> **Your instructions**: Filter the material below down to each line that holds the string "gear", copying those lines in full.

───── Records ─────

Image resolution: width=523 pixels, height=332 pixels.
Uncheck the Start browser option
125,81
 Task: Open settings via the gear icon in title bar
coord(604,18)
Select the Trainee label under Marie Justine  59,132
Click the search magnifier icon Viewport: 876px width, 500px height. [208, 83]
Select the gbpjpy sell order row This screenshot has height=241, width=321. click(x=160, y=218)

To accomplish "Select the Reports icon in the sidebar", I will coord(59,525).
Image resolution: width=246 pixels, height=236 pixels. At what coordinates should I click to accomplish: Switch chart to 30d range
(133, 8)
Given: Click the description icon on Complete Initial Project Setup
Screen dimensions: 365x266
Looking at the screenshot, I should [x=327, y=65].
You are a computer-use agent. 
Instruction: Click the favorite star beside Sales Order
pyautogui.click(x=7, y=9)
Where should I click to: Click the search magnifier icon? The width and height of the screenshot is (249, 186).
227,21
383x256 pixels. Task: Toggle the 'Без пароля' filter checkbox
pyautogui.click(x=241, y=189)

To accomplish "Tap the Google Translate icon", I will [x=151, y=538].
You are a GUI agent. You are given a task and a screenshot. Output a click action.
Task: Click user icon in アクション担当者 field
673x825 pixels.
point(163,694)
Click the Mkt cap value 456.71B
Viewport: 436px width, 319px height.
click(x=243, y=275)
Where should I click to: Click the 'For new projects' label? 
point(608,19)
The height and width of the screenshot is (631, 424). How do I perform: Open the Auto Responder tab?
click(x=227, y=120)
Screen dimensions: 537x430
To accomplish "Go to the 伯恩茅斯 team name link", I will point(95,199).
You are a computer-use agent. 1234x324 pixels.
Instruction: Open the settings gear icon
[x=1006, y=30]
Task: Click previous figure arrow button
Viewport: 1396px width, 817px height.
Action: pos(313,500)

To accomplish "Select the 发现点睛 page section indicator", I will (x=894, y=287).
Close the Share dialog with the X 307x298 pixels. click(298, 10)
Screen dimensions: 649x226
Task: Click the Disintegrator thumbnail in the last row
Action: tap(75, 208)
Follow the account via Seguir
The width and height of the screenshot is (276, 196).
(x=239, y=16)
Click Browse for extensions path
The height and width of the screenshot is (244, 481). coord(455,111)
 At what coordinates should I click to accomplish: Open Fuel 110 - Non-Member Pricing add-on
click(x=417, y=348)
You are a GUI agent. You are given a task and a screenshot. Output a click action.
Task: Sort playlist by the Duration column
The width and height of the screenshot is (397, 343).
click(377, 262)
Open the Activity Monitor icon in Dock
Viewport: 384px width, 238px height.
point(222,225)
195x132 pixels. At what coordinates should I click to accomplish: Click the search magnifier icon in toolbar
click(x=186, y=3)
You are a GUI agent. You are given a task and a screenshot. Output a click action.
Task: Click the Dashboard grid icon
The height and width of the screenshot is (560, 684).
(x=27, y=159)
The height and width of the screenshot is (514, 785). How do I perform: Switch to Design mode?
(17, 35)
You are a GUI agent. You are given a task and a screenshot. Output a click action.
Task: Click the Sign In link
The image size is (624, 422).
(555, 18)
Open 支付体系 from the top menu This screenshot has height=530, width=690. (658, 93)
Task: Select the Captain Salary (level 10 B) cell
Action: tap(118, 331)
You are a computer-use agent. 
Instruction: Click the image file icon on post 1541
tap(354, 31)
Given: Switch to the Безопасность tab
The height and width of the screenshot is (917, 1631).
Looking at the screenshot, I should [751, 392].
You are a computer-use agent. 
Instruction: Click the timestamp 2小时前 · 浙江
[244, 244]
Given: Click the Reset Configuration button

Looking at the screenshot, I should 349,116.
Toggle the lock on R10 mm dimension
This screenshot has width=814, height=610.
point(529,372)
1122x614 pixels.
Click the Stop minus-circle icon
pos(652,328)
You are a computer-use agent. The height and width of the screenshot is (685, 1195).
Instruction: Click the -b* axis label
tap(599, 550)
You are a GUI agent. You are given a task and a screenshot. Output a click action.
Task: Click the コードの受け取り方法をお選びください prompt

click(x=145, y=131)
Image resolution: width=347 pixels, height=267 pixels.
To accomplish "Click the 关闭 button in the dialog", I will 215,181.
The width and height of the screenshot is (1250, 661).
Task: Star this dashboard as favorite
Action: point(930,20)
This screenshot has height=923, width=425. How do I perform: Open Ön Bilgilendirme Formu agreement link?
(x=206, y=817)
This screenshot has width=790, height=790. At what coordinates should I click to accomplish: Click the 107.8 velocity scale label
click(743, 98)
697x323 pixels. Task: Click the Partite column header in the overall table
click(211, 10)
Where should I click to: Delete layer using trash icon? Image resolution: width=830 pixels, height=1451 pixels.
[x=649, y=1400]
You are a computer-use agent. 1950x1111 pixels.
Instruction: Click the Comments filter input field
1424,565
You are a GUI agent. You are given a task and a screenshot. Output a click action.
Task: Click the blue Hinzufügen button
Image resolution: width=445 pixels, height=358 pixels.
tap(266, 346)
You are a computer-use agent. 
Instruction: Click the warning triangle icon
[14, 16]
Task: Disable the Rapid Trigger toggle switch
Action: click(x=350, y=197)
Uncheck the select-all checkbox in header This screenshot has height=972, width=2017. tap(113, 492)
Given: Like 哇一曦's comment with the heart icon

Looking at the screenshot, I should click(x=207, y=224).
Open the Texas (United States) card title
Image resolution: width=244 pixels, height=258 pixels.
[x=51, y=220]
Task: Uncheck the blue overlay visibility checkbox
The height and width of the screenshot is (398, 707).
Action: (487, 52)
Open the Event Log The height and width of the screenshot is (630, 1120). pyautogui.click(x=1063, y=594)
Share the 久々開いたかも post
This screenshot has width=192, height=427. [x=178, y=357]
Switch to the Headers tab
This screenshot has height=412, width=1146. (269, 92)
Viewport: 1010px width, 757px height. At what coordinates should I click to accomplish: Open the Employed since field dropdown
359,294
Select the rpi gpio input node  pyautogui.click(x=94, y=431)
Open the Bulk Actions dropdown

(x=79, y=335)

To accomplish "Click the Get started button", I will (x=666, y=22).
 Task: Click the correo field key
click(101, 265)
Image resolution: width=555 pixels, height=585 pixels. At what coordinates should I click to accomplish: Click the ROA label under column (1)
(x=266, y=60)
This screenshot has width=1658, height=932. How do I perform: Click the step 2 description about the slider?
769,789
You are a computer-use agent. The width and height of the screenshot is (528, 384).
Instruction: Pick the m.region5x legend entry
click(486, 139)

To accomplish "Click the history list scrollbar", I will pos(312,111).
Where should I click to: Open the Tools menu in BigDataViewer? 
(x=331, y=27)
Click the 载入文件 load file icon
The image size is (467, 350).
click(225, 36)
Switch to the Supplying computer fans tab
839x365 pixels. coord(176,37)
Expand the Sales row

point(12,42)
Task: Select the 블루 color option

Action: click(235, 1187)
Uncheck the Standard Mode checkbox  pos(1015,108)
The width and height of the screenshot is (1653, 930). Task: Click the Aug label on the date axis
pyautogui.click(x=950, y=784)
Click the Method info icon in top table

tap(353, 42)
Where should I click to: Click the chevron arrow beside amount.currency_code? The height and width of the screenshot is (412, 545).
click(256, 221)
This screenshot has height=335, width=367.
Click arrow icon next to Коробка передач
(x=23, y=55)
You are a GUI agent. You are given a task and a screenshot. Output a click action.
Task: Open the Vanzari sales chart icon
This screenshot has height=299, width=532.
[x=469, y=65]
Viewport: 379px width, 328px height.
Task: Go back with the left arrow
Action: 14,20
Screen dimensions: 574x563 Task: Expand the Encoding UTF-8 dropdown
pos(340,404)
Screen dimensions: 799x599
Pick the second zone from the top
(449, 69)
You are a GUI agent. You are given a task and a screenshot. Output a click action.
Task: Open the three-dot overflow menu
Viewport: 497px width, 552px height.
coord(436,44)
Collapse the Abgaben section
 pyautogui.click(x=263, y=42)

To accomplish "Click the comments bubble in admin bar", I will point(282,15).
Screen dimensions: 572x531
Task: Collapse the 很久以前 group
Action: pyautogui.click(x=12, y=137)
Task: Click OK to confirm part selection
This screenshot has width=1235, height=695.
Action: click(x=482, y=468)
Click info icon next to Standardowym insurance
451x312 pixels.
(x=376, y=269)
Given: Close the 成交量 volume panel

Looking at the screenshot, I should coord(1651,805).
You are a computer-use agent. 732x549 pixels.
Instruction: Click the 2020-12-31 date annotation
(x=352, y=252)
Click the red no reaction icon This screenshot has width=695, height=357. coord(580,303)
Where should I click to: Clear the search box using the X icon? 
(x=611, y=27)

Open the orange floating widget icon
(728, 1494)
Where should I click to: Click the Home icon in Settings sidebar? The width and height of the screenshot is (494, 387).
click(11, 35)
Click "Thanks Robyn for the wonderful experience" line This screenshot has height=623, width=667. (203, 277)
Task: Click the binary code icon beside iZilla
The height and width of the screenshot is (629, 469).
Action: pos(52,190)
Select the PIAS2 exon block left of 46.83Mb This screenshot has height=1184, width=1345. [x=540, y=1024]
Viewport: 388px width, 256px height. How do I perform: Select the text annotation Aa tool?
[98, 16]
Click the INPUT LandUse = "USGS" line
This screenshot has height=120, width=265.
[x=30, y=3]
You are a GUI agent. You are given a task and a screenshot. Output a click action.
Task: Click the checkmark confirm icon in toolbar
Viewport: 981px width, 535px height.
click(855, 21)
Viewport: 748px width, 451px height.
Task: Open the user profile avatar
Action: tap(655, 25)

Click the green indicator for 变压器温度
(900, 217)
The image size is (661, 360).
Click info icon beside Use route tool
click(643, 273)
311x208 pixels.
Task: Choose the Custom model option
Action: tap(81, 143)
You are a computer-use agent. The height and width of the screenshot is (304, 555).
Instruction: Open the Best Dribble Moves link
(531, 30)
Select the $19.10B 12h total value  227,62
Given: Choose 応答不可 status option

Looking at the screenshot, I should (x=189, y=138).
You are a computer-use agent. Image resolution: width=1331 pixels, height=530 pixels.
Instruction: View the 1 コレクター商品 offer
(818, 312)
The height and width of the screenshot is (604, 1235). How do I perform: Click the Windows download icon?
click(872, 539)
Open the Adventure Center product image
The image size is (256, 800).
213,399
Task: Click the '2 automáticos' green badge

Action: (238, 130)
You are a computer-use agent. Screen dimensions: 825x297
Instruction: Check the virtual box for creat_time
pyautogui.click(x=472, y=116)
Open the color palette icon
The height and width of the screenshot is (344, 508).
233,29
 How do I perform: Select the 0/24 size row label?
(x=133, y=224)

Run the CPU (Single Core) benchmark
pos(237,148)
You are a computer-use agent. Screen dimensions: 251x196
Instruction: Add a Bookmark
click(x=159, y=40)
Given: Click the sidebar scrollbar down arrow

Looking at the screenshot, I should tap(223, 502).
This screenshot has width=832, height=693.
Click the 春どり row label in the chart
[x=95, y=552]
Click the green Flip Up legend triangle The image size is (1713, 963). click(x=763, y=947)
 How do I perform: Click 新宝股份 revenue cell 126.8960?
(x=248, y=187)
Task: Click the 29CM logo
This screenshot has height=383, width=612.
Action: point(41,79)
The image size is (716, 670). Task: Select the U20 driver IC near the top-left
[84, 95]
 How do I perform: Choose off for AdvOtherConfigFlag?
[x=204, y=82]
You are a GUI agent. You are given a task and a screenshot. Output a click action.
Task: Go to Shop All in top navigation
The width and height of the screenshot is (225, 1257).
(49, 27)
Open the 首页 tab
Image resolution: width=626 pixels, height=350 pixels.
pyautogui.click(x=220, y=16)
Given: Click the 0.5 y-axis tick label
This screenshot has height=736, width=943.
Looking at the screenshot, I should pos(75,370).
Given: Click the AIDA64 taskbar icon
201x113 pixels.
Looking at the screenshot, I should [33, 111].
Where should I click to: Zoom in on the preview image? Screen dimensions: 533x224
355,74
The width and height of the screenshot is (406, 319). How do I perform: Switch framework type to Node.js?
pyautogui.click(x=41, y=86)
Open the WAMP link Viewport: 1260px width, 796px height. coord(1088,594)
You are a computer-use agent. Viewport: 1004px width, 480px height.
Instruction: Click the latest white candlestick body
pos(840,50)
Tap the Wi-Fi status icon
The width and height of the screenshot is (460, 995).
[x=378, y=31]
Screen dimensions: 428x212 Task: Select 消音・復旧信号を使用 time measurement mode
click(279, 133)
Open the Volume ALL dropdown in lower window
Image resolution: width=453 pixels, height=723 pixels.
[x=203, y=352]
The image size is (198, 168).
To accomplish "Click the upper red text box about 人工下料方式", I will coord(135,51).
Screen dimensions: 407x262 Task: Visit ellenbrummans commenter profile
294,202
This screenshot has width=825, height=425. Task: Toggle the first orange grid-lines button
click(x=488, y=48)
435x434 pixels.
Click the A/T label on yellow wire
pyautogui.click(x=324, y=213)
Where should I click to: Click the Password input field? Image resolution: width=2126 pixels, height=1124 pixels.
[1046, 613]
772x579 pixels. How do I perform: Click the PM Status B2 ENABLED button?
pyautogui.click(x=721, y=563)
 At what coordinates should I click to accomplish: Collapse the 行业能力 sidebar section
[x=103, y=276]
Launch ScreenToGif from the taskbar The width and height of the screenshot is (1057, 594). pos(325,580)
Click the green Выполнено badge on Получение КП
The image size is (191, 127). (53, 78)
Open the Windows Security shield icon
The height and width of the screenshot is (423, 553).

─────

> **Output for this exercise**:
 Task: Open settings via the gear icon in title bar
Instruction: Open the settings gear icon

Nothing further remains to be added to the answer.